I wish to make one other point. Inside this bill is the banning of any new nicotine products. I wish to tell my colleagues that is totally shortsighted. If you are a smoker today and we could get you off of smoking even though we still give you nicotine and we can do that through a new product, such as a dissolvable flavored lozenge, where we supply the nicotine addiction to your body but you are no longer creating lung disease, chronic obstructive pulmonary disease, bolus emphysema, or increasing your chances for heart disease and hypertension, markedly increasing your chances for lung cancer, if we could convert that to something that would satisfy the demand yet wouldn't harm the rest of your body--we ban that in this bill. We stop all positive movement through commercial products to create a nicotine source that is other than chewing tobacco or cigarettes or cigars.

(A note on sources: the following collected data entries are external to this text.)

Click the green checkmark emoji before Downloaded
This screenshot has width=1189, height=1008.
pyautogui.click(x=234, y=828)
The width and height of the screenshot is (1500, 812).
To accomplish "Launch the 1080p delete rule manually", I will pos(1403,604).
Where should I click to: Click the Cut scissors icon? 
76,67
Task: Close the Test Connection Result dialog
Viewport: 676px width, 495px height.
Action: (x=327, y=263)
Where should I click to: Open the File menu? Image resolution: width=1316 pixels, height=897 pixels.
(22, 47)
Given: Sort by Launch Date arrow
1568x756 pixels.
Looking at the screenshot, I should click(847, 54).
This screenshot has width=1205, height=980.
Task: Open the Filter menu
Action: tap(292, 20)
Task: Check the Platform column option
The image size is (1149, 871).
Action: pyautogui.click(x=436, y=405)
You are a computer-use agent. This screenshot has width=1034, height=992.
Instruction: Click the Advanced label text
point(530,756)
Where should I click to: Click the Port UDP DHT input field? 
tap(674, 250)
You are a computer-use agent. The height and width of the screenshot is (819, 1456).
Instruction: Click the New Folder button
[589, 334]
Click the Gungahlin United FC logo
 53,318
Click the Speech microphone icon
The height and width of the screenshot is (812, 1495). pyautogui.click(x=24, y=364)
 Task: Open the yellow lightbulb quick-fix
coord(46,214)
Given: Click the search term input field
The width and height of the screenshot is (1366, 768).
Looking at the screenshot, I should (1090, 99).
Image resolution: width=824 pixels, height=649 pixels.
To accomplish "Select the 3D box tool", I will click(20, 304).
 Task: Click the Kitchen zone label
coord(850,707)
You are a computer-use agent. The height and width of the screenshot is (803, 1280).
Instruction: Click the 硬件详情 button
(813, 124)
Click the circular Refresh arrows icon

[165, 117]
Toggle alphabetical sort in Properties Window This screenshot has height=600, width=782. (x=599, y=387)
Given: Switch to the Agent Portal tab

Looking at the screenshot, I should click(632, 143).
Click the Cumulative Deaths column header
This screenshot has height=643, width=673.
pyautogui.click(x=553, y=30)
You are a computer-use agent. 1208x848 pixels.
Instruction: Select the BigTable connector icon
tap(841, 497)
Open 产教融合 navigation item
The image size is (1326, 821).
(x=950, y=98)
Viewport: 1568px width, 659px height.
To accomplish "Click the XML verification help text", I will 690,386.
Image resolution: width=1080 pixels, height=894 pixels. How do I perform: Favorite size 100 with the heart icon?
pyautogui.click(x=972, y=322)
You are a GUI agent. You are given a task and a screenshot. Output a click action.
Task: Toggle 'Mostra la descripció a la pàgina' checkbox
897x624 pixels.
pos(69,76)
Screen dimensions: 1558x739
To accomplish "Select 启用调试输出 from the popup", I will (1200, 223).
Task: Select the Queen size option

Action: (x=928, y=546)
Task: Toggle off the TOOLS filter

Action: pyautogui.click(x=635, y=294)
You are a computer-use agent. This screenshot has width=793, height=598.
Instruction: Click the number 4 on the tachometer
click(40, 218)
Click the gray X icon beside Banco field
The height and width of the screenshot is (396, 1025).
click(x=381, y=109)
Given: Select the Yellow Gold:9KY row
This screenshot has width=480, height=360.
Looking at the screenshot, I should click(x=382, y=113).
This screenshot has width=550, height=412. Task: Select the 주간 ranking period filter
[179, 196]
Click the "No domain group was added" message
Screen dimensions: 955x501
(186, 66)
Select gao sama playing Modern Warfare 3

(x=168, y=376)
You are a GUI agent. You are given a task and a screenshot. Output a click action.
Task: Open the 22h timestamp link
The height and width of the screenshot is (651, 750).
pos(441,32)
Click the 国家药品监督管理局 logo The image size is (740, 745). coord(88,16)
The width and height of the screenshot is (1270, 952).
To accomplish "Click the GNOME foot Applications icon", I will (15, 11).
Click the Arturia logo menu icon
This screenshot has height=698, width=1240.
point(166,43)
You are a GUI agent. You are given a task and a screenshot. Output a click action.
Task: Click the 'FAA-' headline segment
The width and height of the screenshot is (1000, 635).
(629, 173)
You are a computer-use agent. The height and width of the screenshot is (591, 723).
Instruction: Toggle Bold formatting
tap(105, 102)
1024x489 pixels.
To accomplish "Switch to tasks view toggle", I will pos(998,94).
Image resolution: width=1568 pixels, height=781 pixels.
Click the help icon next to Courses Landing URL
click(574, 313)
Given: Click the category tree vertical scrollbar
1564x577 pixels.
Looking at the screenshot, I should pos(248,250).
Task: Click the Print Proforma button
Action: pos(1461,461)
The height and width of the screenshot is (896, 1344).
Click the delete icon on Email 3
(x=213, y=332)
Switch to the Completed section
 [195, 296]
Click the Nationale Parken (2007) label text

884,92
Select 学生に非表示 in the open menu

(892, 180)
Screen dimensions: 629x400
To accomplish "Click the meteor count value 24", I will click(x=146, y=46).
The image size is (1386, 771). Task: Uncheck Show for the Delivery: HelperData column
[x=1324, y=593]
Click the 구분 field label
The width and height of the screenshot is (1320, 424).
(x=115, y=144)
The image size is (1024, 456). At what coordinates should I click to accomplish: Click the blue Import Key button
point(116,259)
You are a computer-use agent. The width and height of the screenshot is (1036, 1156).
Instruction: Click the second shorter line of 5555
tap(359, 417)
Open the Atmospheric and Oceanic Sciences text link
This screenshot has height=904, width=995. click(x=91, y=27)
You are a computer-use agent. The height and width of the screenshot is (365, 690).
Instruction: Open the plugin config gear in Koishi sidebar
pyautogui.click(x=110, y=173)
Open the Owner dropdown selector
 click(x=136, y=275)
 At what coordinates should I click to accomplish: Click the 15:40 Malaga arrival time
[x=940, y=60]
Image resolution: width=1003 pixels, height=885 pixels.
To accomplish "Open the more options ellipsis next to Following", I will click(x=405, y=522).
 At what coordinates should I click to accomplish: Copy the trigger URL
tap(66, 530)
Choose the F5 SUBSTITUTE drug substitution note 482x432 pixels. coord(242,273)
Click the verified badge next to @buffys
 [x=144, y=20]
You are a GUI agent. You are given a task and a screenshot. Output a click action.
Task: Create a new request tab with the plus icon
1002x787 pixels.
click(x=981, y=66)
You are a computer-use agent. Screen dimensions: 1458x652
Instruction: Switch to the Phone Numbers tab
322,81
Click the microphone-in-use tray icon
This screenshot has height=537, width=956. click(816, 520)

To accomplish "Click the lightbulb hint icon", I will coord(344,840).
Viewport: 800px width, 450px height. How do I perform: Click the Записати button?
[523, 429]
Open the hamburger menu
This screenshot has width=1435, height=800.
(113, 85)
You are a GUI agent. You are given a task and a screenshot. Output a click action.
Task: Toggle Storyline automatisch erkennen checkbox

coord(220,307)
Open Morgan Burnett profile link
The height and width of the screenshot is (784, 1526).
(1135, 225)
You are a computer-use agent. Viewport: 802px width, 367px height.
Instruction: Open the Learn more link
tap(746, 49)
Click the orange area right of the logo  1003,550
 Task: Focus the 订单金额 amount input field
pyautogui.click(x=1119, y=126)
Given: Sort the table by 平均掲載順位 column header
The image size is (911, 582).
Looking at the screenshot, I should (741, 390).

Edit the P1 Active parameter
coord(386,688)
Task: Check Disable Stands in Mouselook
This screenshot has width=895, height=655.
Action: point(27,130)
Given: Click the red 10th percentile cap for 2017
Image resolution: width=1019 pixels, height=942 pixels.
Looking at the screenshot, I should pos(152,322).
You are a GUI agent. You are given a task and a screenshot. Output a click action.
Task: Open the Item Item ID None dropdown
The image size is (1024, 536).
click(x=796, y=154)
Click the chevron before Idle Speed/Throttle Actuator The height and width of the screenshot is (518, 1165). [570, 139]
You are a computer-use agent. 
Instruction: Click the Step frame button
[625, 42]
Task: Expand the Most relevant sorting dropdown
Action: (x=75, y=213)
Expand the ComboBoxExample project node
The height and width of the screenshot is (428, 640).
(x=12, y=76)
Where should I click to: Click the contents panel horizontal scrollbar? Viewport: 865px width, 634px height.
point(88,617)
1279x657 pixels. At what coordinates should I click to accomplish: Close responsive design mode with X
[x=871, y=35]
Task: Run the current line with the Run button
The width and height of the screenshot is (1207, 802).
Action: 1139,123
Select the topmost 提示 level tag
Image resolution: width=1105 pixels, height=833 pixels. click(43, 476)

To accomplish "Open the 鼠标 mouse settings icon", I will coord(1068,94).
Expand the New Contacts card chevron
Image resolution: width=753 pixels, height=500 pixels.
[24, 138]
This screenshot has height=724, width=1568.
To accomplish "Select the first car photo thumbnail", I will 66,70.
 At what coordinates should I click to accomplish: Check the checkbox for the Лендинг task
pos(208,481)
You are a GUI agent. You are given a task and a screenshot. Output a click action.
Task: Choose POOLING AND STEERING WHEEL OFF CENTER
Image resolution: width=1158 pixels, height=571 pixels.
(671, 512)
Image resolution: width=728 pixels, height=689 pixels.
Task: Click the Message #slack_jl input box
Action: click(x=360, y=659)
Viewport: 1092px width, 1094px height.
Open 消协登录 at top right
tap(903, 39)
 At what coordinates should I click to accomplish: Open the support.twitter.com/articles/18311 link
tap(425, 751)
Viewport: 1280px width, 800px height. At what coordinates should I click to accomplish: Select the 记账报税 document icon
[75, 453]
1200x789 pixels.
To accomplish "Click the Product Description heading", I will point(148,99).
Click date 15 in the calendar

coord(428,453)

So why would we want to do that, especially if, in fact, we could take these millions of smokers today who, most of them, their habit is--there are two addictions they have. One is the nicotine craving that actually hits at the intercellular level. It is called a nicotinergic interface in terms of receptors on certain parts of the body. If we could do that in a way that would allow us to put nicotine in there to solve it but not cause all of the other disease, why would we say with this piece of legislation that we are never going to let that happen? Yet we are. I don't understand it. We could do that in a way where that could be highly restricted to only people who had a prescription, where they were already nicotine addicted.
So there are things we are missing in here from a general health standpoint that are going to be very harmful because what we are saying is: You can use the nicotine patch, you can take some of the new drugs that work in the brain to relieve the nicotine addiction, but rather than supply something in a harmless way that has no other ill health effects--I don't understand why we would not do that.
So I would appreciate my colleagues considering my comments. I believe the FDA is the last place we ought to put this. I think we ought to do it. We ought to change some of the things on how we are going to do it. We ought to create a capability to have nicotine supplied other than through chewing tobacco or cigars or cigarettes so that we can take the effects of it that we know are very harmful today and lessen them for the citizens who are addicted to nicotine.
My hope is that we wake up before we pass this bill because what we are really going to do is we are kind of shooting ourselves in the foot. If we really want to stop and help those people who are already addicted and really want to prevent new addictions, then we have to allow for some of these new products, and we ought to do it at an agency that doesn't have purposes counter to what the charge of that agency is.
With that, I yield the floor to my friend from Oregon. I also thank him for being so kind to allow me to go first.